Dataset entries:

--------------------

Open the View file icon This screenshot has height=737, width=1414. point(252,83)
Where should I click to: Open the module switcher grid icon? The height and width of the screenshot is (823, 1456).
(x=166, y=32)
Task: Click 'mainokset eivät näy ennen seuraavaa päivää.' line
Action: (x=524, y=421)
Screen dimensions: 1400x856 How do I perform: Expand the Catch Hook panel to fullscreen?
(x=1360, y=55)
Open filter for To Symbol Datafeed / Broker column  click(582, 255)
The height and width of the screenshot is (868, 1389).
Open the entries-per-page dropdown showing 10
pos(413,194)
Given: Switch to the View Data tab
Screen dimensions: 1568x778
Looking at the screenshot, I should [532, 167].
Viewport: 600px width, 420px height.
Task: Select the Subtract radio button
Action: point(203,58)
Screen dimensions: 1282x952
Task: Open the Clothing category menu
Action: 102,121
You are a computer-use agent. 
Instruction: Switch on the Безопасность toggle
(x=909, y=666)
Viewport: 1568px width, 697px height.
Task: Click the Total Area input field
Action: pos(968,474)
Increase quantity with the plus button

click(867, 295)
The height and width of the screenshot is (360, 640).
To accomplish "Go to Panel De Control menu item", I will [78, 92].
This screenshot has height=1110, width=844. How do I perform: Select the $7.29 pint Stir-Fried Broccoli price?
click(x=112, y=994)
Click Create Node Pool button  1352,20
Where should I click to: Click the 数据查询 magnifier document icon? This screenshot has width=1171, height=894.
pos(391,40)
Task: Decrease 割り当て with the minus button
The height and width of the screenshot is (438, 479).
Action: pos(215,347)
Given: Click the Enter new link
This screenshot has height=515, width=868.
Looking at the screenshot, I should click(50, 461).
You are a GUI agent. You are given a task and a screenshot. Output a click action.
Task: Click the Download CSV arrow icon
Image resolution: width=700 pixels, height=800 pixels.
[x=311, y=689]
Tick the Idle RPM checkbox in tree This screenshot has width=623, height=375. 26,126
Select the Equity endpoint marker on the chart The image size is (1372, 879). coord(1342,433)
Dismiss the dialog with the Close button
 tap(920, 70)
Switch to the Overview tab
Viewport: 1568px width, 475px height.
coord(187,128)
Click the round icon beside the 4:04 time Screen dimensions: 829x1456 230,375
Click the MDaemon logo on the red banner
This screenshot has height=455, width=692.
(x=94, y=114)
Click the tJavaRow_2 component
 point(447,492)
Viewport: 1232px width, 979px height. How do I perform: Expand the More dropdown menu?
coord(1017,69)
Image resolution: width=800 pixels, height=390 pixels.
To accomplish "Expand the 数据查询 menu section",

--------------------

- **Task goal**
Convert the data lines into a JSON list of strings, one string per line and no blank lines. Start at the line that has "Switch to the Overview tab" and continue through the end of the data.

- **Exercise output**
[
  "Switch to the Overview tab",
  "Viewport: 1568px width, 475px height.",
  "coord(187,128)",
  "Click the round icon beside the 4:04 time Screen dimensions: 829x1456 230,375",
  "Click the MDaemon logo on the red banner",
  "This screenshot has height=455, width=692.",
  "(x=94, y=114)",
  "Click the tJavaRow_2 component",
  " point(447,492)",
  "Viewport: 1232px width, 979px height. How do I perform: Expand the More dropdown menu?",
  "coord(1017,69)",
  "Image resolution: width=800 pixels, height=390 pixels.",
  "To accomplish \"Expand the 数据查询 menu section\","
]